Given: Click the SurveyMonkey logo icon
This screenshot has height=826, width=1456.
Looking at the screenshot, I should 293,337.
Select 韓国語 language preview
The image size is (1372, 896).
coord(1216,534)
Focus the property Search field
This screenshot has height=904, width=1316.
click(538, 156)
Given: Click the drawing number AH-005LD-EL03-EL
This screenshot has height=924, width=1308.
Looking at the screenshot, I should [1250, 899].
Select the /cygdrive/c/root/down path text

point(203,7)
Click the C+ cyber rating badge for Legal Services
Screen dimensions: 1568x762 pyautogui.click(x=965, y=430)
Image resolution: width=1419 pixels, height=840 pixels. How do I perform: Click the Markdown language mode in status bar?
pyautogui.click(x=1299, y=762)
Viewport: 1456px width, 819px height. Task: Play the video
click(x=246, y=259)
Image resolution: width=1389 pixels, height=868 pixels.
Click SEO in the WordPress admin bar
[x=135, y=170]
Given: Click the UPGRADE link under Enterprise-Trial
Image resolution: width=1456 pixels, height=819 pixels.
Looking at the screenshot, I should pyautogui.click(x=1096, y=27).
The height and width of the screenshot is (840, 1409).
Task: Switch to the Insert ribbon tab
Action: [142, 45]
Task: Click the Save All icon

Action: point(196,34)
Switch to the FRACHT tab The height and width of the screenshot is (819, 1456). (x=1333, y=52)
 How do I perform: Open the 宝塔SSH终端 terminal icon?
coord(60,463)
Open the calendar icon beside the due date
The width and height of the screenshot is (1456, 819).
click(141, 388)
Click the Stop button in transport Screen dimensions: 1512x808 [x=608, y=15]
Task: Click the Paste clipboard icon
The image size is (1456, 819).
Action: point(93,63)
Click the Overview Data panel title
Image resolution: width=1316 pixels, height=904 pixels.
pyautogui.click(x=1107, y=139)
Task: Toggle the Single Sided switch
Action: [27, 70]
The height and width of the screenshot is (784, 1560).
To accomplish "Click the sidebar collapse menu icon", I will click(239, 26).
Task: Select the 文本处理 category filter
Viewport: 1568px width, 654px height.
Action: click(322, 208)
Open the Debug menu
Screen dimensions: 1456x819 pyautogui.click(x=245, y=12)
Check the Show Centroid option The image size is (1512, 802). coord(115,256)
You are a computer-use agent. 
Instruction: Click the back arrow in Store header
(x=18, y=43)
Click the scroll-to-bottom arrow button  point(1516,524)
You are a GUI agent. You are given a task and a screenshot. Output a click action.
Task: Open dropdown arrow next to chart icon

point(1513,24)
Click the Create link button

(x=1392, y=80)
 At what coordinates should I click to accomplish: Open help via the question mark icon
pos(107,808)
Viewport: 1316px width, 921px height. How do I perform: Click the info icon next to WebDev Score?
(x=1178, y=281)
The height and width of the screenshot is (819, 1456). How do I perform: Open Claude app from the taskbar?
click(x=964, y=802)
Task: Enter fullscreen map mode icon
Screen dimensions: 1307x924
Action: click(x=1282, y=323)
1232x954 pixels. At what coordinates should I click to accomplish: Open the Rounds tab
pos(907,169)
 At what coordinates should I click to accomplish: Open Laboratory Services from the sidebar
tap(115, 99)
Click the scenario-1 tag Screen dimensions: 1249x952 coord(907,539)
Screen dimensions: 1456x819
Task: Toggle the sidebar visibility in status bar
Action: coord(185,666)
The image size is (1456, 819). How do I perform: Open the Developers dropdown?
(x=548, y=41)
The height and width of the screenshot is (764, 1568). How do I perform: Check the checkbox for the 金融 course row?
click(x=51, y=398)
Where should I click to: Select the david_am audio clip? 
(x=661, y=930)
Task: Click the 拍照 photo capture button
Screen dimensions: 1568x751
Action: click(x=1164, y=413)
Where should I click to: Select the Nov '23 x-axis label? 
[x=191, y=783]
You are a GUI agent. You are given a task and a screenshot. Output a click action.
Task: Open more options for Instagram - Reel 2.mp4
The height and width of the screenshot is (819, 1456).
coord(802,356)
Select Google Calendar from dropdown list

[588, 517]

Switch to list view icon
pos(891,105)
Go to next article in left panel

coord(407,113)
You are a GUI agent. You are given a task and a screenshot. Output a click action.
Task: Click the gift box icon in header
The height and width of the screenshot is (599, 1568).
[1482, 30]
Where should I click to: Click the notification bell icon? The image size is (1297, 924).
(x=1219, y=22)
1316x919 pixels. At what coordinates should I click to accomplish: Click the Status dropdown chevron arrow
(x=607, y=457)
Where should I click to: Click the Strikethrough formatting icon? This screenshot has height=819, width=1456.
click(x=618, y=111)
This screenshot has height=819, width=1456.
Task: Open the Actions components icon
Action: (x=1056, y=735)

#### Work required:
Write out exactly the lines from the one with "Where should I click to: Click the Strikethrough" through the end of the records above, both ends included, and leave out all other lines.

#### Answer box:
Where should I click to: Click the Strikethrough formatting icon? This screenshot has height=819, width=1456.
click(x=618, y=111)
This screenshot has height=819, width=1456.
Task: Open the Actions components icon
Action: (x=1056, y=735)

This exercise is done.